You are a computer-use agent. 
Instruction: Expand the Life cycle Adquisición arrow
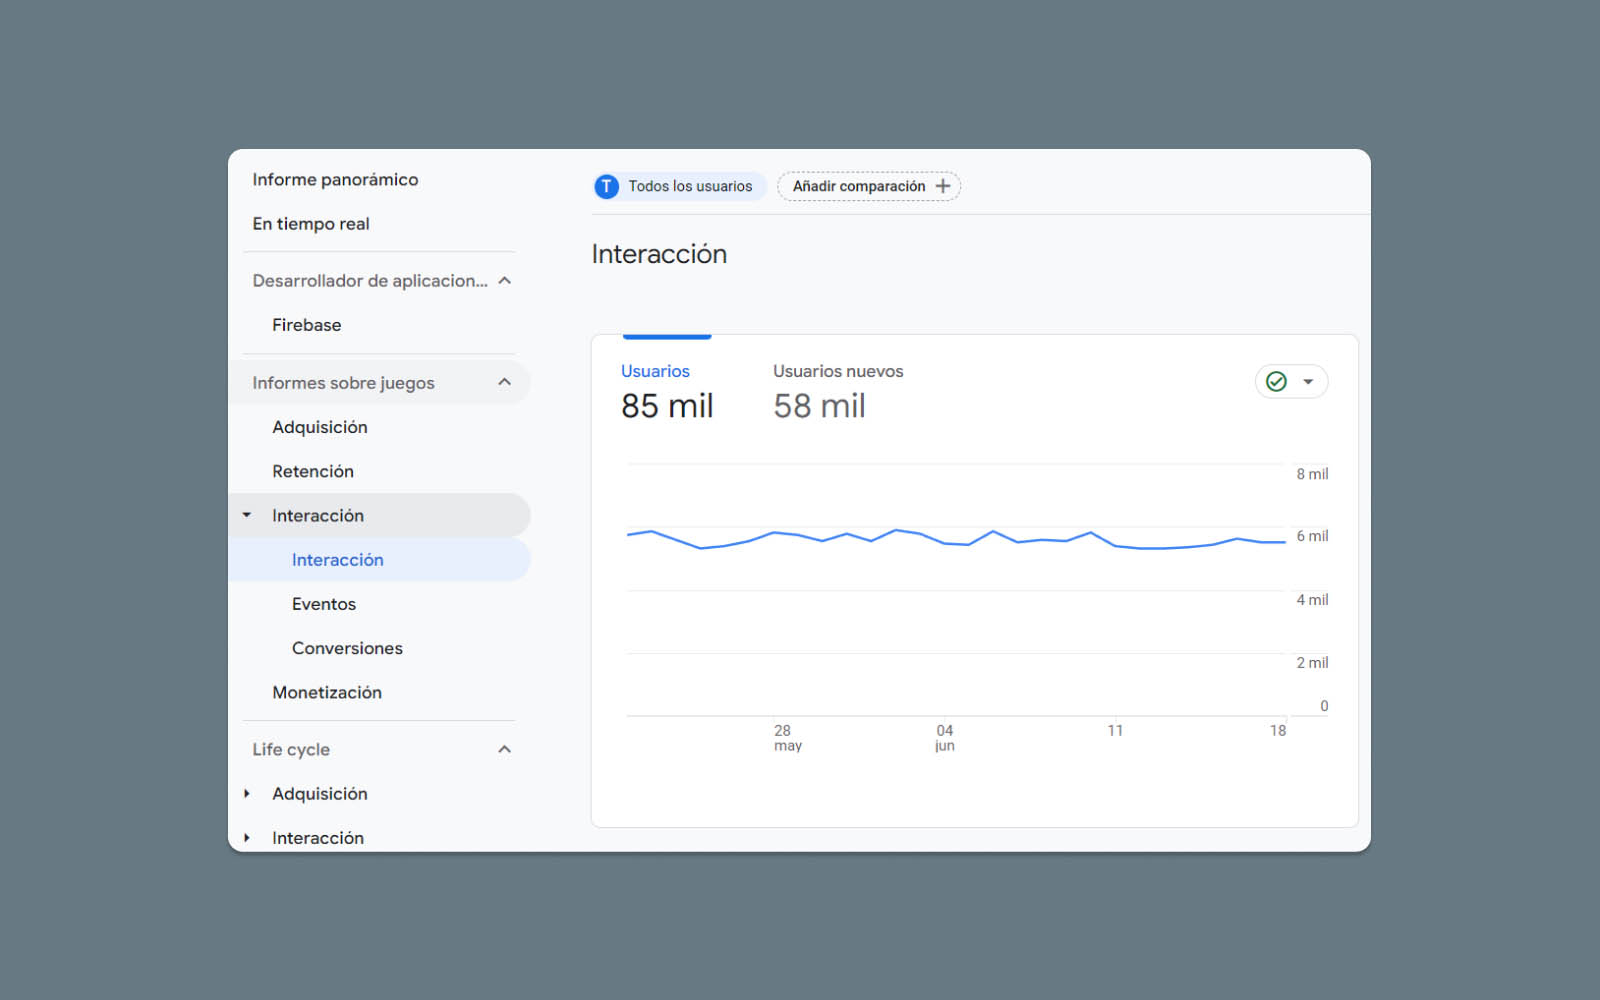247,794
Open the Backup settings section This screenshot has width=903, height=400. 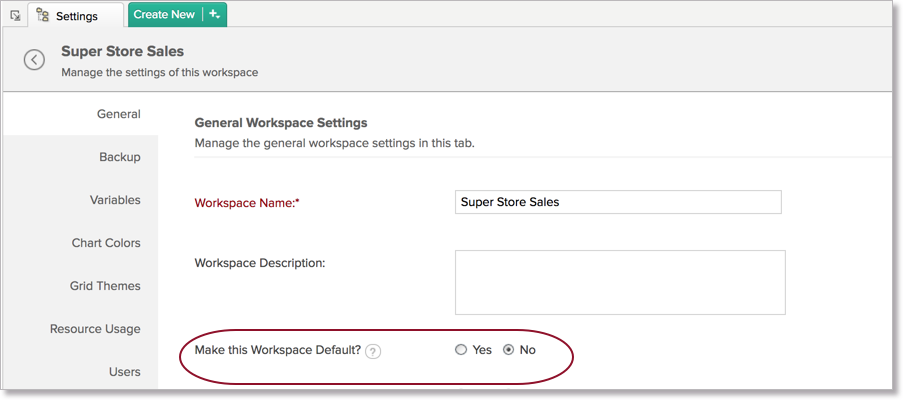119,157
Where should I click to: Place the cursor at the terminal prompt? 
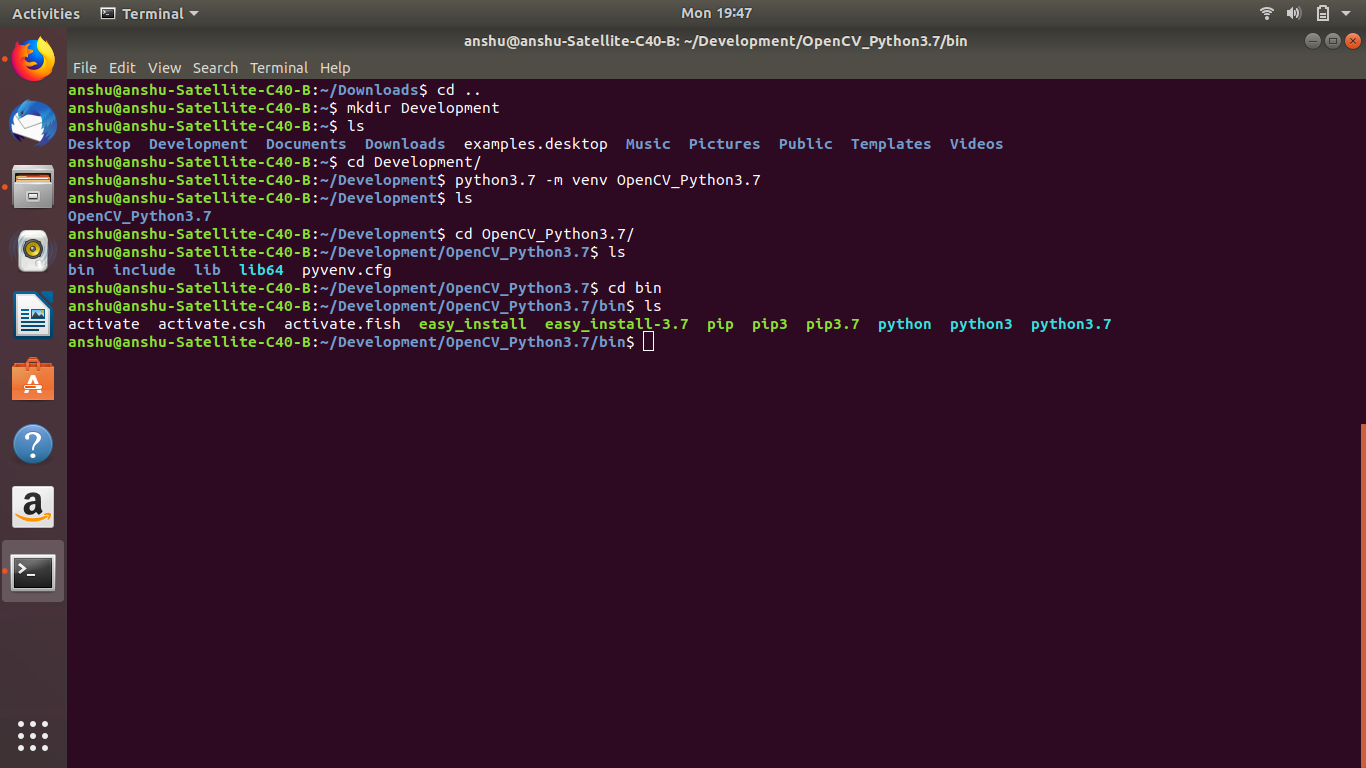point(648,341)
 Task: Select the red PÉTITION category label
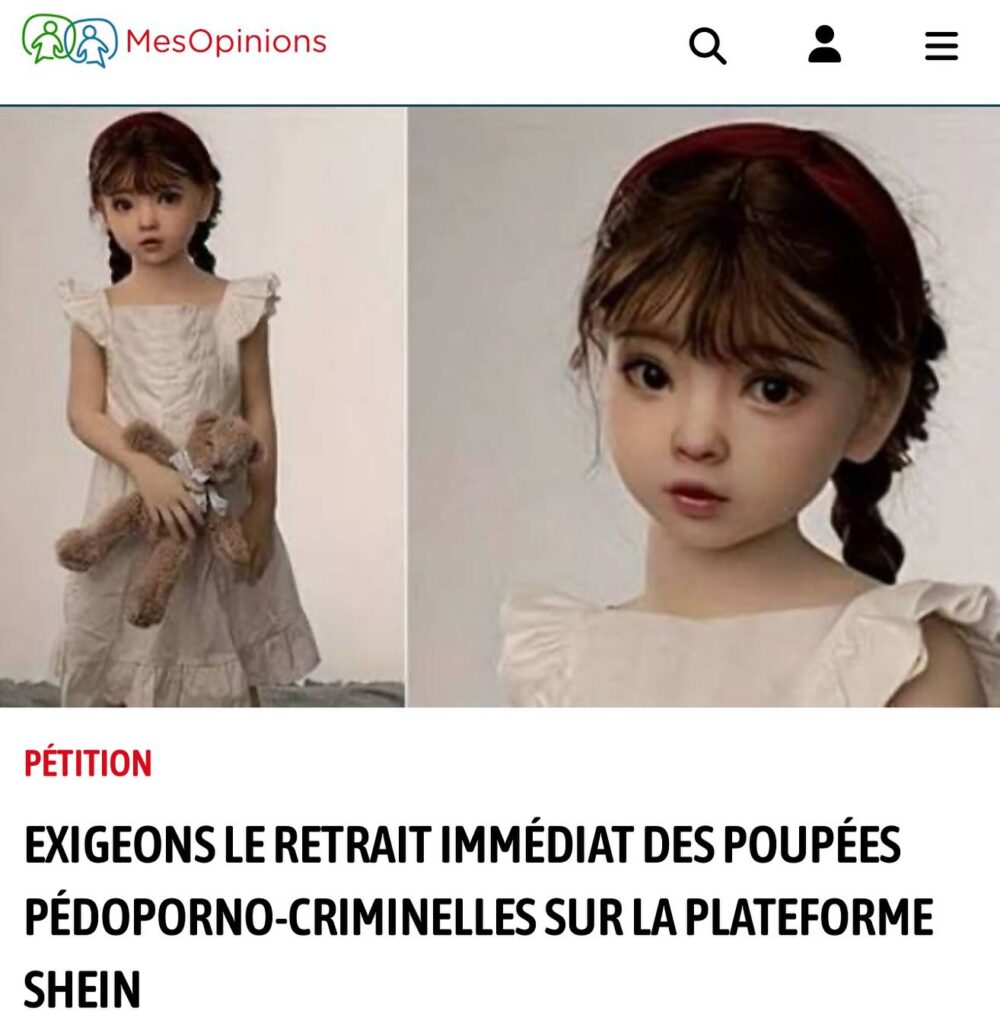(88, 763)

******************************

# [PROBLEM DESCRIPTION]
Pick out every row above that contains the word "Task", and copy each of those rows in full.

# [THE REPLY]
 Task: Select the red PÉTITION category label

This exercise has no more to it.